| DATA |
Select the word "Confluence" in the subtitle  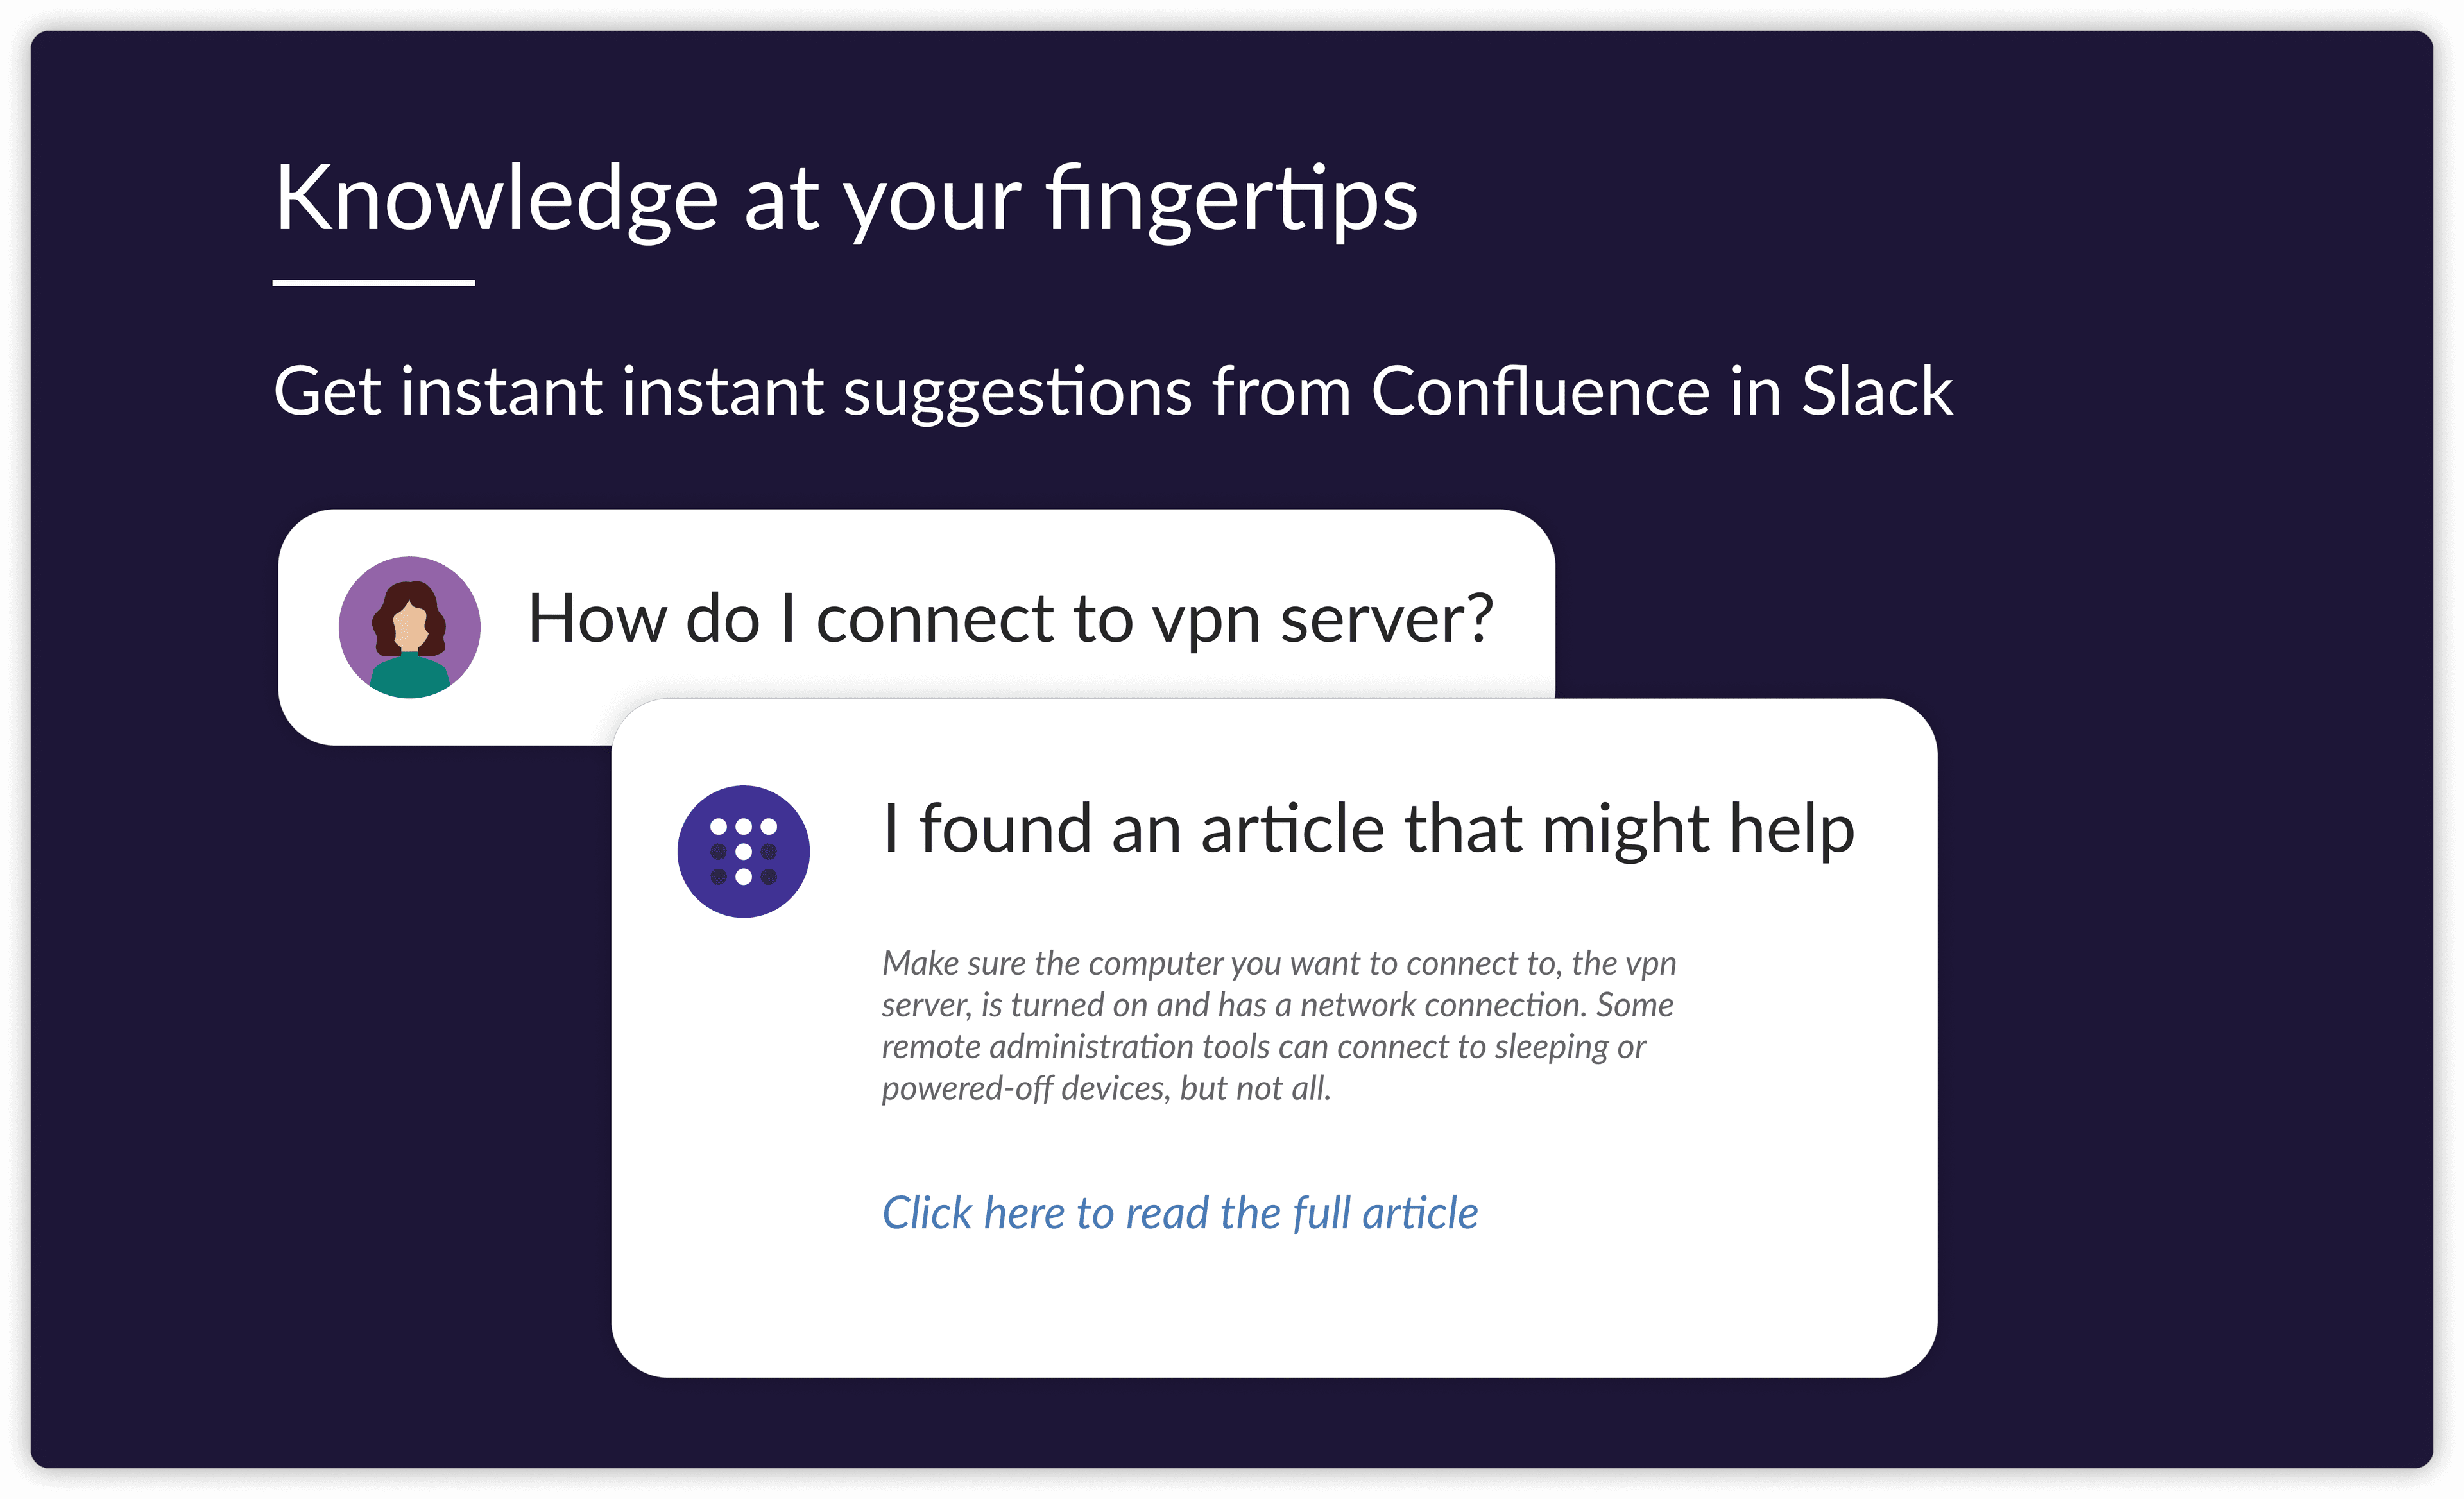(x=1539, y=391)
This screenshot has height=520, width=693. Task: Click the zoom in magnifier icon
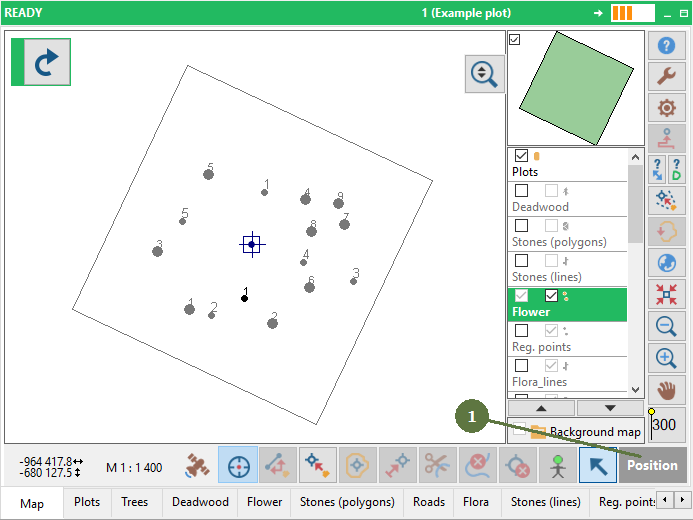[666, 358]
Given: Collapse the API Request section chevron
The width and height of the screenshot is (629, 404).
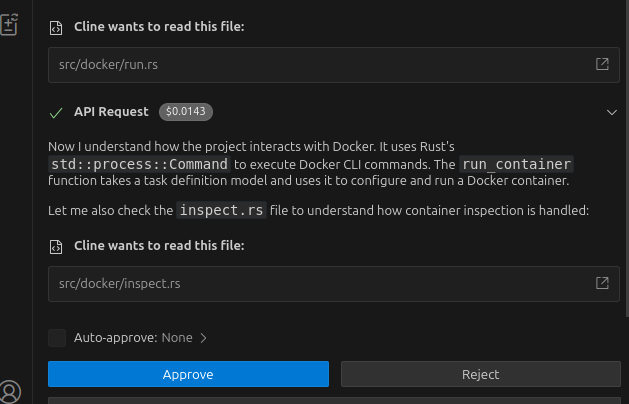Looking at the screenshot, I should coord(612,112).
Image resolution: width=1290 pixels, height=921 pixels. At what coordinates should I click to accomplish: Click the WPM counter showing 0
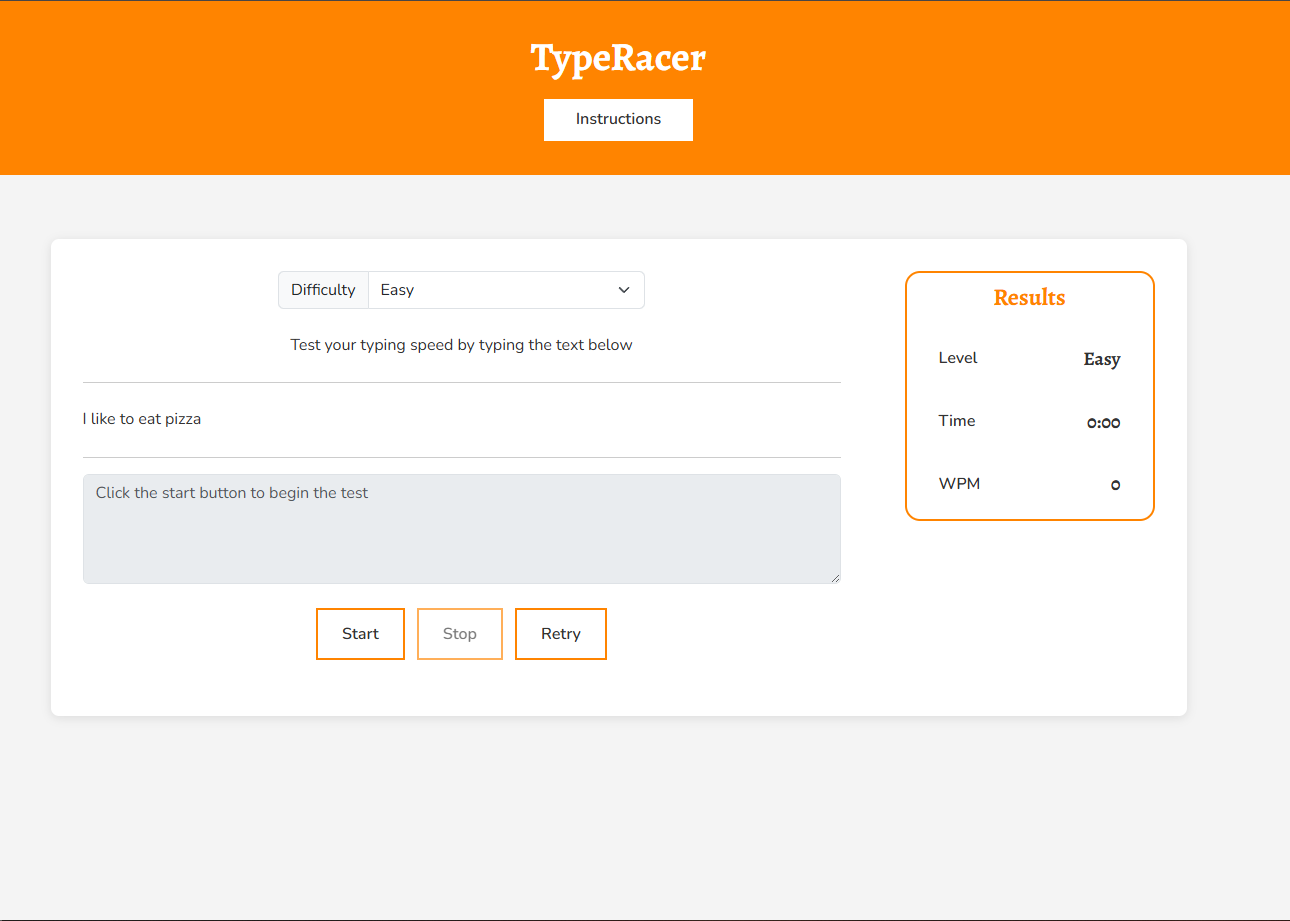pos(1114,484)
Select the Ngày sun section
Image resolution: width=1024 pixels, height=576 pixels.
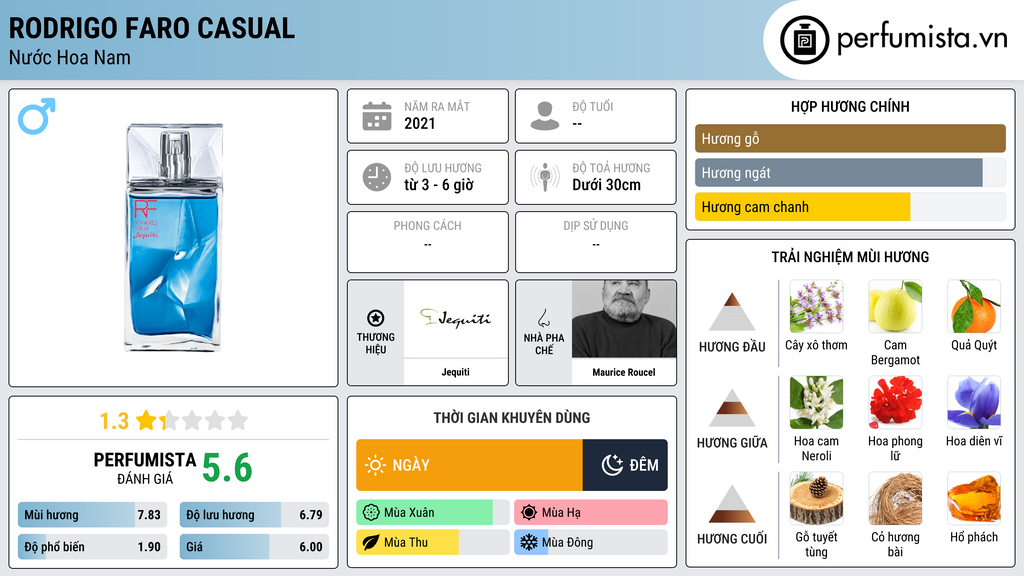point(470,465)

| INSTRUCTIONS TO FOLLOW |
The copy has to start at the line that contains "Select the Ngày sun section" and end at the last line of the material above, matching the original exactly and holding no pictures.

| SOLUTION TO THIS PROBLEM |
Select the Ngày sun section
Image resolution: width=1024 pixels, height=576 pixels.
point(470,465)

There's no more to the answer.